I was trying to understand what made crime fiction tick when I got this in a goody bag at a book event. It’s the perfect modern, gritty whodunit and the first in Billingham’s Tom Thorne series. It didn’t answer all my questions, but at least I started to get it.

  1. Every Dead Thing by John Connolly

Another book I had to re-read to see how it worked. If Harold Robbins showed me structure, Connolly showed me how to put together a crime thriller with twists aplenty. Factor in the elements of woo-woo that could, with the faintest nudge, see it in the Horror shelves instead, and you’ve got something dark and memorable. I’m baffled that no one had ever wanted to make a movie of it.

  1. Black Dog by Stephen Booth

The third of three authors who inspired me in my journey into crime fiction. An early crime writing festival I attended had a panel on city v country settings and posited that city was for gritty and country was for cosy. In other words, if I wanted my beloved rural Buckinghamshire to be the backdrop to my crime novels, apparently they had to be about old ladies in hats with cats. Then I discovered Booth’s Fry and Cooper series, set in rural Derbyshire, but as dark and authentic as they come. They’re great reads, with characters you want to keep coming back to, and they gave me confidence to write what I wanted to in the setting I wanted.

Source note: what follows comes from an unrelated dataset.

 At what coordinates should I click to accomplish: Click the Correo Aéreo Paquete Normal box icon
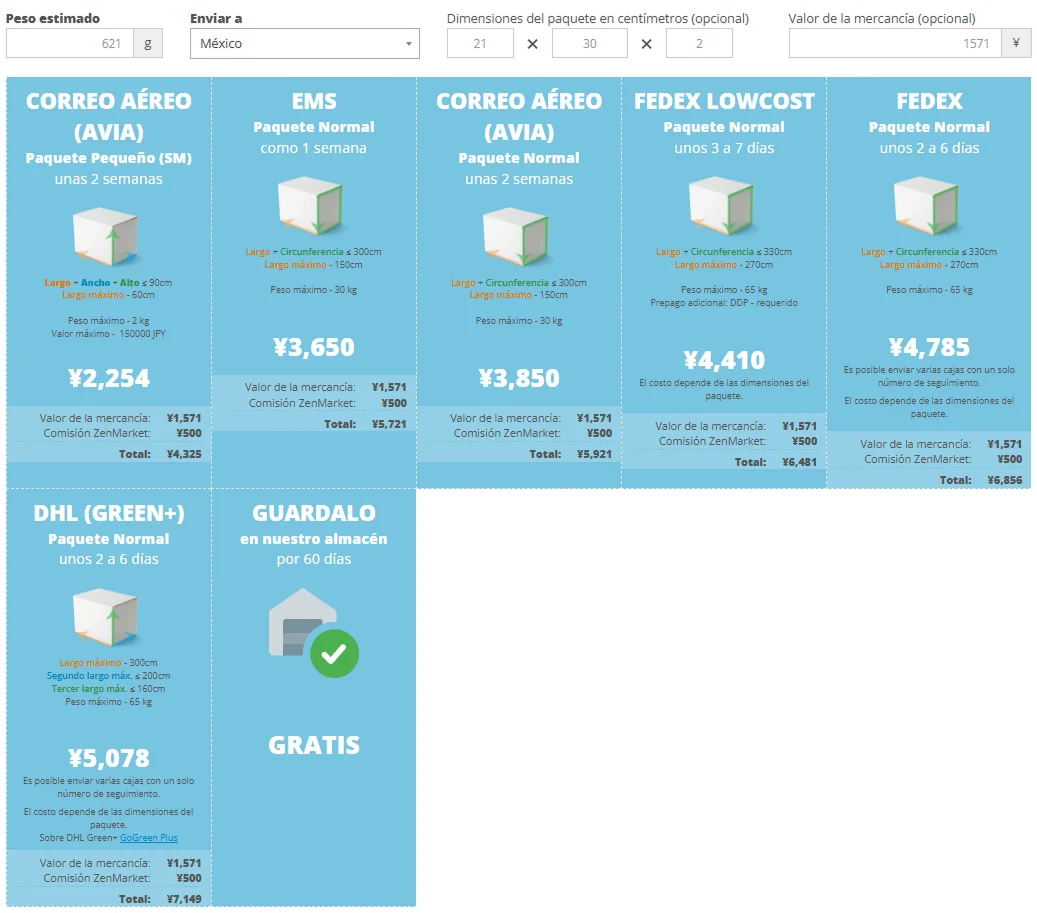(x=515, y=236)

  1. White Chrysanthemum by Mary Lynn Bracht

I am co-founder of the BeaconLit book festival and, a couple of years ago, I chaired our ‘New Voices’ panel, which showcases some of the brightest new writers around. One of the authors on the panel was Mary Lynn Bracht, and I was blown away by this story of a young woman stolen from her Korean island and forced to work as a ‘comfort woman’ in a brothel for Japanese soldiers in the Second World War. The action switches between Hana’s ordeal in the past and the younger sister she left behind in the present. Hana’s fate was shared by tens of thousands of young women and girls, yet this shameful piece of history continues to be swept under the carpet in the region. Never before, nor since, has a book made me so angry, and it continues to do so. Everyone should read it.

In Ink by Dave Sivers was published on 13 May 2020.

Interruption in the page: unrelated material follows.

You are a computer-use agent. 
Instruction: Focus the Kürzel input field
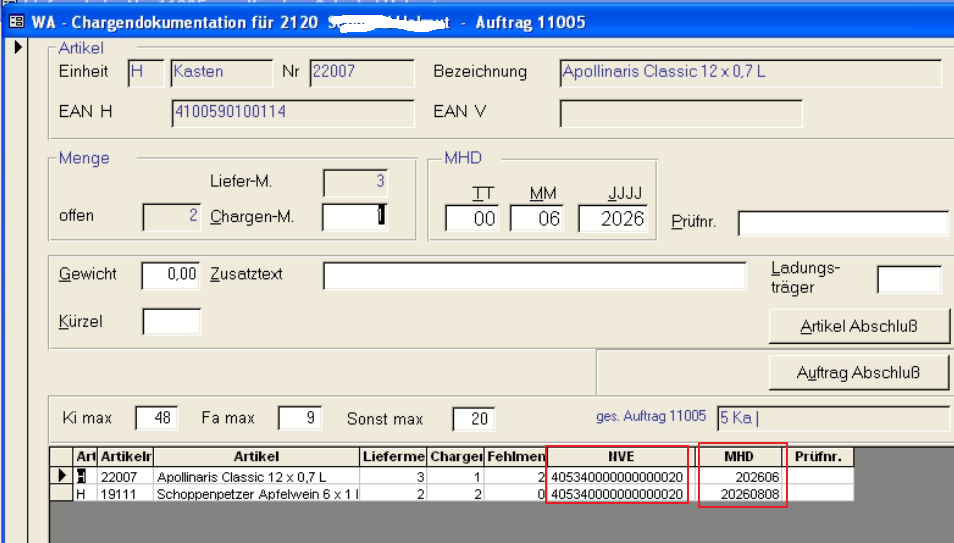pos(171,321)
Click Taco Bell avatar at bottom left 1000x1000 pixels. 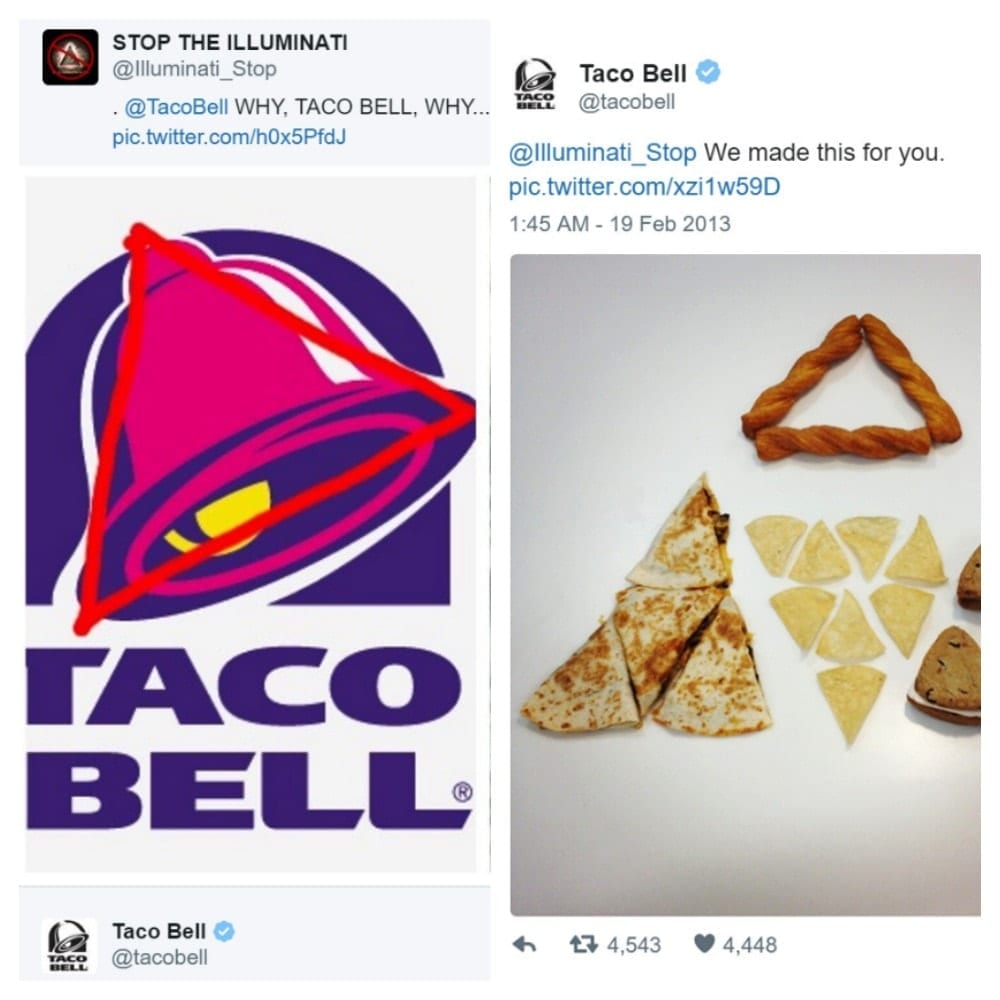69,946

A cruel death. A macabre calling card.
A killer on a mission.

A body is found outside a church in a small Hertfordshire town. Alastair Murdoch suffered before he died. But what really disturbs DI Nathan Quarrel is the Tarot card motif adorning the body: The Fool.

Just 24 hours later, another body turns up. A different card, but from the same pack.

Unless Quarrel can decipher the meaning behind the cards and the connection between the victims, more will follow in a twisted agenda of abduction, pain and death.


Dave Sivers grew up in West London and has been writing all his life. His books include the popular crime series featuring the Aylesbury Vale detectives, DI Lizzie Archer and DS Dan Baines. The Scars Beneath the Soul and Dead in Deep Water were both top three bestsellers in the Amazon Kindle Serial Killers chart. His latest novel, In Ink, introduces DI Nathan Quarrel. Dave lives in Buckinghamshire and is a founder of the annual BeaconLit festival of books and writing.